ENUNCIADOS:
a) Liste, na ordem em que aparecem no trecho do documento, todas as designações com iniciais maiúsculas que nomeiam normas jurídicas ou ramos do direito.
b) Devolva, sem alterar nada, tudo o que vai no trecho do documento desde "Em tal contexto, a" até "proteção desses direitos.".

TRECHO DO DOCUMENTO:
· · · · · · ·

Em tal contexto, a Convenção contra a Tortura tem desempenhado relevantíssimo papel, demonstrando o repúdio da comunidade internacional e impulsionando países a tornarem realidade suas previsões, como bem demonstra o caso brasileiro.

Não há dúvida de que a realidade ainda é perversa e cruel, mas não se pode olvidar as mudanças ocorridas nos últimos anos, o que indica um futuro mais próximo ao respeito à integridade física e psíquica de todo ser humano.

A promulgação da Constituição da República Federativa do Brasil em 1988 caracteriza-se como um marco temporal concernente ao reconhecimento de obrigações internacionais quando se trata de direitos humanos no país, e ainda, quando da inserção dos sistemas internacionais de garantia e proteção desses direitos.

A Lei Maior (1988) consagra a dignidade humana como um valor intrínseco ao estado brasileiro e norteador de toda interpretação e compreensão da sistemática constitucional.

O Direito Internacional dos Direitos Humanos tem incorporação automática pelo direito brasileiro, não sendo necessário um ato jurídico complementar para a sua exigibilidade e implementação, o que traz conseqüências relevantes no plano jurídico, pois de um lado, permite-se ao particular invocar diretamente os direitos e liberdades assegurados no âmbito internacional, e, de outro lado, proíbe-se literalmente condutas e atos violadores a esses mesmos direitos, sob pena de invalidação.

· · · · · · ·

DADOS FORNECIDOS:
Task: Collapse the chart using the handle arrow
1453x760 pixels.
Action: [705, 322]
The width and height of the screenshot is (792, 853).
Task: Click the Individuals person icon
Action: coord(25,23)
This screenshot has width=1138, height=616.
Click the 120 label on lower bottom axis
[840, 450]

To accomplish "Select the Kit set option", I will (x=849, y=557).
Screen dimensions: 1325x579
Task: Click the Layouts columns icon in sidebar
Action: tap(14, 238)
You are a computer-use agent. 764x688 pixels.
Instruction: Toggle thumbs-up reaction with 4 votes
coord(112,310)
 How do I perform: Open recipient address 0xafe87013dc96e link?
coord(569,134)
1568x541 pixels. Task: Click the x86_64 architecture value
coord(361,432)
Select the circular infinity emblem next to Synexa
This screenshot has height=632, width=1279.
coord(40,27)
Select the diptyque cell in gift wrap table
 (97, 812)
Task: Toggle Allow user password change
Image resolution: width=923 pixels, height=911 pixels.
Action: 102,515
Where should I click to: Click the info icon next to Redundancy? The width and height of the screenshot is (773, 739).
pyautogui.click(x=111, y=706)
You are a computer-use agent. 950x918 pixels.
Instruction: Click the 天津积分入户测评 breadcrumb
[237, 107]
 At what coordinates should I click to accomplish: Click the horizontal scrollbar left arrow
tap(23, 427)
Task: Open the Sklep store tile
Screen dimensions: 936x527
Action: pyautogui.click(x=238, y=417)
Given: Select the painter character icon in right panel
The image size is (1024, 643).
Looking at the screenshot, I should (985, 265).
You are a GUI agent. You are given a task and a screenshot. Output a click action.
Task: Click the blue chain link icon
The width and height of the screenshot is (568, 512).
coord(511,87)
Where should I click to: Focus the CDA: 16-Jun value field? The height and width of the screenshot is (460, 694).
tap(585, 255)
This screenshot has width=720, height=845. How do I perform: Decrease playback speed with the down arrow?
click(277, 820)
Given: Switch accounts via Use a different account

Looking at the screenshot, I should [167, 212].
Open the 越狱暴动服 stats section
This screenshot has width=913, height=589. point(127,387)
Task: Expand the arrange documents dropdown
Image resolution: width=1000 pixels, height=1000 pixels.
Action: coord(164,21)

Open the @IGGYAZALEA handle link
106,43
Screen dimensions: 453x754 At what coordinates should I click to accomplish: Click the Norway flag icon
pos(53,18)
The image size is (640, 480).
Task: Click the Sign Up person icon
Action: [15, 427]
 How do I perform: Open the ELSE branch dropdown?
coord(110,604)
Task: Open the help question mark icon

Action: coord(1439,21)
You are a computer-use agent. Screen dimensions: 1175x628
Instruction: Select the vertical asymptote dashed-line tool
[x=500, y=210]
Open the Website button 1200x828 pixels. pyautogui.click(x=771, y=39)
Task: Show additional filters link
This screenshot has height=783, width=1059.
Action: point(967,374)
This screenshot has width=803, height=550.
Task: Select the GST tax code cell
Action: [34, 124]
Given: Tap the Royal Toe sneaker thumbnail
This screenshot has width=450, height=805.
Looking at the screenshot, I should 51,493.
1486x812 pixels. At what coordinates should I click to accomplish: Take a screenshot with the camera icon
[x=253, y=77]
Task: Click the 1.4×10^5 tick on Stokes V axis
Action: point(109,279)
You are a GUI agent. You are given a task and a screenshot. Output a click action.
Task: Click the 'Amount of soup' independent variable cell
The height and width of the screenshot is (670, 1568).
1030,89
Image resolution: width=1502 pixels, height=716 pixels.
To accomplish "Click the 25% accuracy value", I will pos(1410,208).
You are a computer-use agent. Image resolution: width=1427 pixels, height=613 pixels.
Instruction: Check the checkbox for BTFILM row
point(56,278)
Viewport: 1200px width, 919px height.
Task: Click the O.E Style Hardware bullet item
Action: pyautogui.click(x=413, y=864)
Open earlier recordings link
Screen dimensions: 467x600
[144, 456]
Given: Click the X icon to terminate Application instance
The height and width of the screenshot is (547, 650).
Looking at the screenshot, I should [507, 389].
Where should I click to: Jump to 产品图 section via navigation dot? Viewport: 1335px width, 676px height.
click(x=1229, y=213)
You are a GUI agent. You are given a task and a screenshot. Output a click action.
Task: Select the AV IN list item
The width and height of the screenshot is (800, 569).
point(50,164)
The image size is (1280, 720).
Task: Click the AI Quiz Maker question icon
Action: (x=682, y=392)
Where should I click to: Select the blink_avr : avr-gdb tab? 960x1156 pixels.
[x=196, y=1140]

· · · · · · ·

GABARITO:
a)
Convenção contra a Tortura
Constituição da República Federativa do Brasil
Lei Maior
Direito Internacional dos Direitos Humanos

b)
Em tal contexto, a Convenção contra a Tortura tem desempenhado relevantíssimo papel, demonstrando o repúdio da comunidade internacional e impulsionando países a tornarem realidade suas previsões, como bem demonstra o caso brasileiro.

Não há dúvida de que a realidade ainda é perversa e cruel, mas não se pode olvidar as mudanças ocorridas nos últimos anos, o que indica um futuro mais próximo ao respeito à integridade física e psíquica de todo ser humano.

A promulgação da Constituição da República Federativa do Brasil em 1988 caracteriza-se como um marco temporal concernente ao reconhecimento de obrigações internacionais quando se trata de direitos humanos no país, e ainda, quando da inserção dos sistemas internacionais de garantia e proteção desses direitos.